Ya en el puerto de Buenos Aires, el coronel encontró una atmósfera fría por parte del Estado. No hubo honores a su llegada.

No había ministros o funcionarios, como suponía. Solo los hijos de la elite lo aclamaron con una calidez y una admiración que no tuvieron los anarquistas, que se acercaron a la escalerilla del barco para gritarle “¡Asesino!”.

El coronel Varela vivía en Fitz Roy 2463, a media cuadra de la calle Santa Fe y del Regimiento 1º de Patricios.

La mañana del 27 de enero de 1923, Wilckens viajó a su domicilio, muy temprano. Tomó un tranvía.

Usaba un sombrero de ala ancha. Descendió en la estación Portones de Palermo. Llevaba un paquete en la mano. 

Se detuvo en un zaguán a treinta metros de la casa de Varela. Simuló leer el diario alemán Deutsche La Plata Zeitung.

Varela salió de su casa a las 7.30, con una niña. Wilckens pensó que la oportunidad estaba perdida, pero en forma imprevista, Varela retornó a su casa y enseguida volvió a salir solo. Wilckens lo esperó, pero otra vez se le interpuso un obstáculo: una niña de 10 años cruzó la calle y quedó entre el anarquista y el coronel. Wilckens no se detuvo: tomó a la niña, la colocó a sus espaldas y lanzó la bomba.

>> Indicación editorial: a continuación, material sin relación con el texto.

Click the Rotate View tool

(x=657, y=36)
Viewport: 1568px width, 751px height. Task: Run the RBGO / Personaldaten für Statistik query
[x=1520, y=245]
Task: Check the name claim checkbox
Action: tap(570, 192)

Las esquirlas de la bomba hirieron a Wilckens. Arrastrándose, con el empeine y el peroné destrozados, sacó un revólver Colt y ultimó a Varela de un balazo en el pecho, un segundo en la yugular, y siguió tirando hasta vaciar el cargador. 

Wilckens no ofreció resistencia cuando dos agentes lo detuvieron. Les entregó su revólver.

«He vengado a mis hermanos» dijo. Desde la prisión, le escribiría cartas al periodista libertario y ex compañero de la pensión de la calle Sarandí, Diego Abad de Santillán.